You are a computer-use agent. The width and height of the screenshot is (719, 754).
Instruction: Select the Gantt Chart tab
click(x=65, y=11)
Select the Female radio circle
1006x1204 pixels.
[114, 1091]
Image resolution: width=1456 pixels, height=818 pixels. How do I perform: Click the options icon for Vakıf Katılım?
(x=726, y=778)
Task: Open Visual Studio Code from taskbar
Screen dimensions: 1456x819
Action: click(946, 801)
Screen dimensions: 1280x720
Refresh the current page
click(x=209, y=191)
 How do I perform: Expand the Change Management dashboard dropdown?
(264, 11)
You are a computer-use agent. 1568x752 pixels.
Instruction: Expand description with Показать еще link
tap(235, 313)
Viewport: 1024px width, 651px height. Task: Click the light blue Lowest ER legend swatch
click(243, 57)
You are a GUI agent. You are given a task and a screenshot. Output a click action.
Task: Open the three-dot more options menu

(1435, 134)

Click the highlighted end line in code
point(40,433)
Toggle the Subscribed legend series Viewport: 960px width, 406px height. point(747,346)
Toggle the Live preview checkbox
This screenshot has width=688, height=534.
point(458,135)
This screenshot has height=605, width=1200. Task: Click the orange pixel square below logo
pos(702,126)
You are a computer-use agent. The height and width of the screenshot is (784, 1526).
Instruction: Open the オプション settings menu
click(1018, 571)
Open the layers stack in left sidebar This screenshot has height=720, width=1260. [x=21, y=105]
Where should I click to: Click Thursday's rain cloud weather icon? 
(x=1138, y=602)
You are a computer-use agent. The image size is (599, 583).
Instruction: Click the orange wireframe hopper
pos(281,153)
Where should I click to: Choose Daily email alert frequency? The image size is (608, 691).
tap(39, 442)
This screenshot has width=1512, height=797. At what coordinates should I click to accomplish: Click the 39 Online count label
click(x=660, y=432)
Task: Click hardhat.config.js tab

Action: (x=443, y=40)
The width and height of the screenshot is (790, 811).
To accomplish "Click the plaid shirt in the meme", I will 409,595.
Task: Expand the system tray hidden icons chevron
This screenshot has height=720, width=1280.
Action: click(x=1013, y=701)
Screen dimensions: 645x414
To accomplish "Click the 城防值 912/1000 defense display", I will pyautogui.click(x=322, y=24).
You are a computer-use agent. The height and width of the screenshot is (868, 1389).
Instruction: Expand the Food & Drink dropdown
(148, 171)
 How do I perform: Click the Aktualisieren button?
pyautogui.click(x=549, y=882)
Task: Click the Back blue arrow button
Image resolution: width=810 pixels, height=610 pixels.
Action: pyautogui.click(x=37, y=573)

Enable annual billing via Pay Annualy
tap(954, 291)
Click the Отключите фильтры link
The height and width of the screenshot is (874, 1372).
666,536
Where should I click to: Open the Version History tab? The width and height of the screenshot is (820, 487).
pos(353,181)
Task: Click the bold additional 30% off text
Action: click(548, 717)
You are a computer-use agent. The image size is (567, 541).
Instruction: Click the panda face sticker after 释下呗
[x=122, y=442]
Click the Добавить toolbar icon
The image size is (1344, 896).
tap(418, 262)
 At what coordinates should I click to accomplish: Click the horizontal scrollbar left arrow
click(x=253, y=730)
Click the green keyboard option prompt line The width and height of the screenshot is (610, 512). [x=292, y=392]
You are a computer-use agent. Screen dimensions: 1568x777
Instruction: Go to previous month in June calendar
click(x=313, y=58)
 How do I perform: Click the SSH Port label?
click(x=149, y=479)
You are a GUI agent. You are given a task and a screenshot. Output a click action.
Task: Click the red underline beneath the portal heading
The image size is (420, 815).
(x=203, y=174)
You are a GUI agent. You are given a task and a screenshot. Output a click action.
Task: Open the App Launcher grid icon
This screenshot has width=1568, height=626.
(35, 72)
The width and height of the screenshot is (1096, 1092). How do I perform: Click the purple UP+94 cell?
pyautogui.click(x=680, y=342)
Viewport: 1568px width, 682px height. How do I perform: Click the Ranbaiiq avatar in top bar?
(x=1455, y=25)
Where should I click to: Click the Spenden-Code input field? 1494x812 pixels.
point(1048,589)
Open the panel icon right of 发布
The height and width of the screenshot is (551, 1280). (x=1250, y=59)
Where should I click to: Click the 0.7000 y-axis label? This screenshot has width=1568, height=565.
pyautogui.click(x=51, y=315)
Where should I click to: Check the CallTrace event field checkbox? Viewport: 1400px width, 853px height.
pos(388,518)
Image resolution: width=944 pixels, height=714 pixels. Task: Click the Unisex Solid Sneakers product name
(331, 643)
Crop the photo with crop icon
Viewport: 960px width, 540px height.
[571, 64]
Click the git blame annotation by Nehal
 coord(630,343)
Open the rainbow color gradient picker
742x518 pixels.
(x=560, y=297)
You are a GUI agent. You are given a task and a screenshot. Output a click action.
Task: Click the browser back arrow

▶ _Exercise_
Revise the rows above by replacing every occurrence of "Where should I click to" with "Which point should I click to", leaving everything else unchanged.

▶ _The solution_
You are a computer-use agent. The width and height of the screenshot is (719, 754).
Instruction: Select the Gantt Chart tab
click(x=65, y=11)
Select the Female radio circle
1006x1204 pixels.
[114, 1091]
Image resolution: width=1456 pixels, height=818 pixels. How do I perform: Click the options icon for Vakıf Katılım?
(x=726, y=778)
Task: Open Visual Studio Code from taskbar
Screen dimensions: 1456x819
Action: click(946, 801)
Screen dimensions: 1280x720
Refresh the current page
click(x=209, y=191)
 How do I perform: Expand the Change Management dashboard dropdown?
(264, 11)
You are a computer-use agent. 1568x752 pixels.
Instruction: Expand description with Показать еще link
tap(235, 313)
Viewport: 1024px width, 651px height. Task: Click the light blue Lowest ER legend swatch
click(243, 57)
You are a GUI agent. You are given a task and a screenshot. Output a click action.
Task: Open the three-dot more options menu

(1435, 134)

Click the highlighted end line in code
point(40,433)
Toggle the Subscribed legend series Viewport: 960px width, 406px height. point(747,346)
Toggle the Live preview checkbox
This screenshot has width=688, height=534.
point(458,135)
This screenshot has height=605, width=1200. Task: Click the orange pixel square below logo
pos(702,126)
You are a computer-use agent. The height and width of the screenshot is (784, 1526).
Instruction: Open the オプション settings menu
click(1018, 571)
Open the layers stack in left sidebar This screenshot has height=720, width=1260. [x=21, y=105]
Which point should I click to: Click Thursday's rain cloud weather icon? 
(x=1138, y=602)
You are a computer-use agent. The image size is (599, 583).
Instruction: Click the orange wireframe hopper
pos(281,153)
Which point should I click to: Choose Daily email alert frequency? The image size is (608, 691).
tap(39, 442)
This screenshot has width=1512, height=797. At what coordinates should I click to accomplish: Click the 39 Online count label
click(x=660, y=432)
Task: Click hardhat.config.js tab

Action: (x=443, y=40)
The width and height of the screenshot is (790, 811).
To accomplish "Click the plaid shirt in the meme", I will 409,595.
Task: Expand the system tray hidden icons chevron
This screenshot has height=720, width=1280.
Action: click(x=1013, y=701)
Screen dimensions: 645x414
To accomplish "Click the 城防值 912/1000 defense display", I will pyautogui.click(x=322, y=24).
You are a computer-use agent. The height and width of the screenshot is (868, 1389).
Instruction: Expand the Food & Drink dropdown
(148, 171)
 How do I perform: Click the Aktualisieren button?
pyautogui.click(x=549, y=882)
Task: Click the Back blue arrow button
Image resolution: width=810 pixels, height=610 pixels.
Action: pyautogui.click(x=37, y=573)

Enable annual billing via Pay Annualy
tap(954, 291)
Click the Отключите фильтры link
The height and width of the screenshot is (874, 1372).
666,536
Which point should I click to: Open the Version History tab? The width and height of the screenshot is (820, 487).
pos(353,181)
Task: Click the bold additional 30% off text
Action: click(548, 717)
You are a computer-use agent. The image size is (567, 541).
Instruction: Click the panda face sticker after 释下呗
[x=122, y=442]
Click the Добавить toolbar icon
The image size is (1344, 896).
tap(418, 262)
 At what coordinates should I click to accomplish: Click the horizontal scrollbar left arrow
click(x=253, y=730)
Click the green keyboard option prompt line The width and height of the screenshot is (610, 512). [x=292, y=392]
You are a computer-use agent. Screen dimensions: 1568x777
Instruction: Go to previous month in June calendar
click(x=313, y=58)
 How do I perform: Click the SSH Port label?
click(x=149, y=479)
You are a GUI agent. You are given a task and a screenshot. Output a click action.
Task: Click the red underline beneath the portal heading
The image size is (420, 815).
(x=203, y=174)
You are a GUI agent. You are given a task and a screenshot. Output a click action.
Task: Open the App Launcher grid icon
This screenshot has width=1568, height=626.
(35, 72)
The width and height of the screenshot is (1096, 1092). How do I perform: Click the purple UP+94 cell?
pyautogui.click(x=680, y=342)
Viewport: 1568px width, 682px height. How do I perform: Click the Ranbaiiq avatar in top bar?
(x=1455, y=25)
Which point should I click to: Click the Spenden-Code input field? 1494x812 pixels.
point(1048,589)
Open the panel icon right of 发布
The height and width of the screenshot is (551, 1280). (x=1250, y=59)
Which point should I click to: Click the 0.7000 y-axis label? This screenshot has width=1568, height=565.
pyautogui.click(x=51, y=315)
Which point should I click to: Check the CallTrace event field checkbox? Viewport: 1400px width, 853px height.
pos(388,518)
Image resolution: width=944 pixels, height=714 pixels. Task: Click the Unisex Solid Sneakers product name
(331, 643)
Crop the photo with crop icon
Viewport: 960px width, 540px height.
[571, 64]
Click the git blame annotation by Nehal
 coord(630,343)
Open the rainbow color gradient picker
742x518 pixels.
(x=560, y=297)
You are a GUI agent. You are given a task and a screenshot. Output a click action.
Task: Click the browser back arrow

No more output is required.